ASSIGNMENT.
Please output the section of the listing below that opens with the line containing "Given: Click Nevada's 1,800 fire homes value" and closes with the line containing "The width and", exactly and with nothing else.

-- MATERIAL PROVIDED follows --

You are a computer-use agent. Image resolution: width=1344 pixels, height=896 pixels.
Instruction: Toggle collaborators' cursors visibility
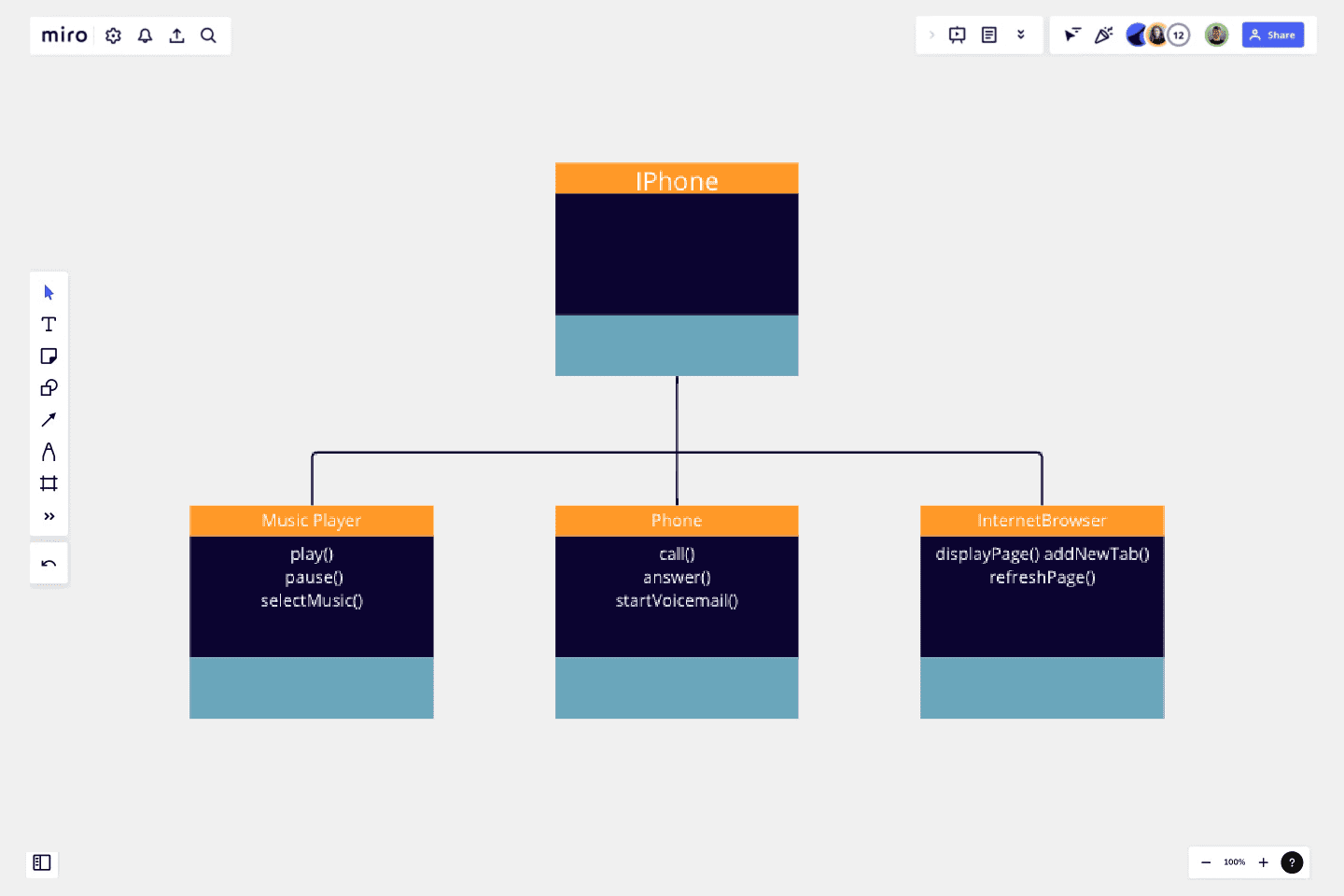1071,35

-- MATERIAL PROVIDED concluded --
-- MATERIAL PROVIDED follows --

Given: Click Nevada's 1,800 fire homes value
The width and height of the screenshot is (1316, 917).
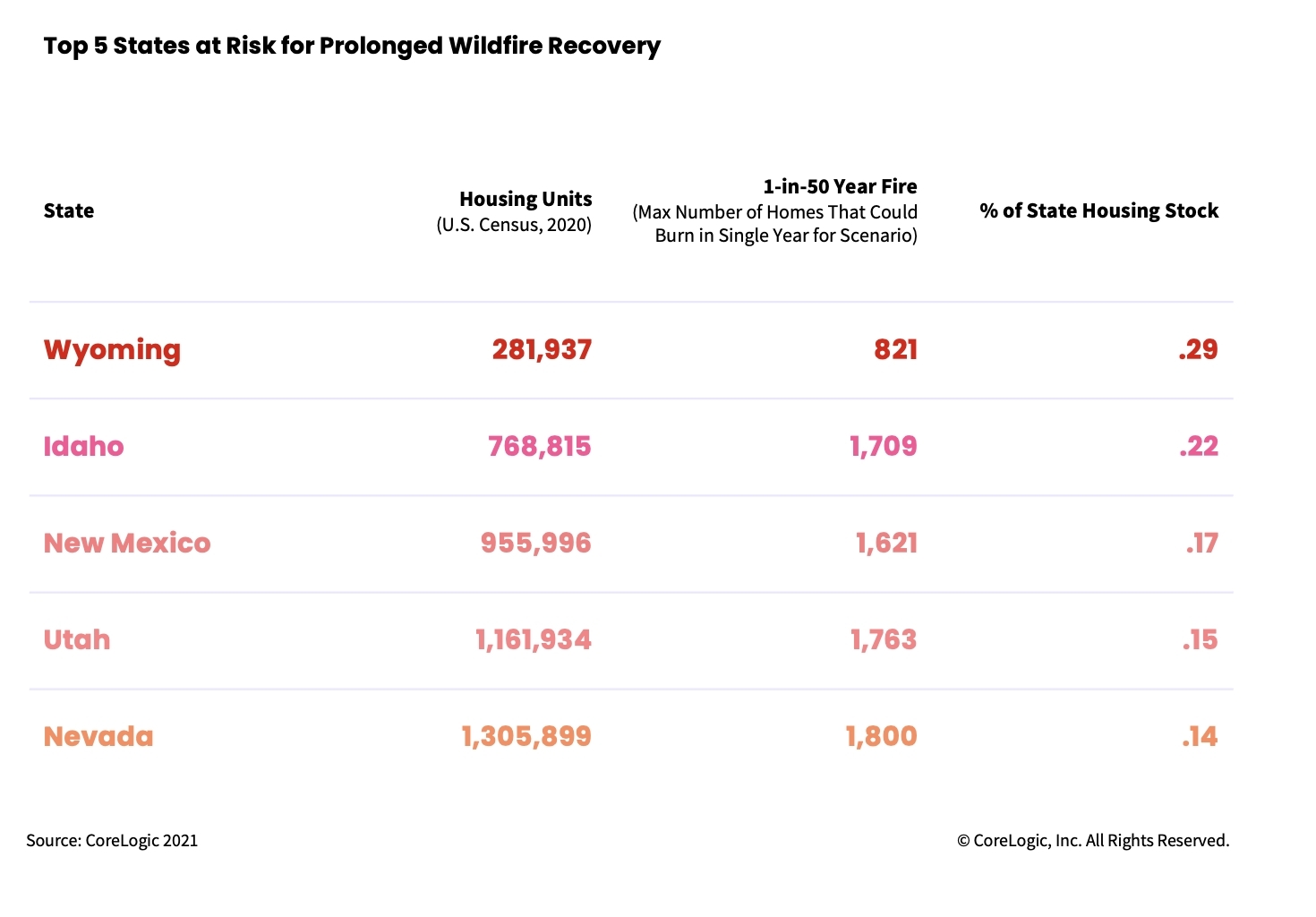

-- MATERIAL PROVIDED concluded --

ANSWER TO THE EXERCISE.
Given: Click Nevada's 1,800 fire homes value
The width and height of the screenshot is (1316, 917).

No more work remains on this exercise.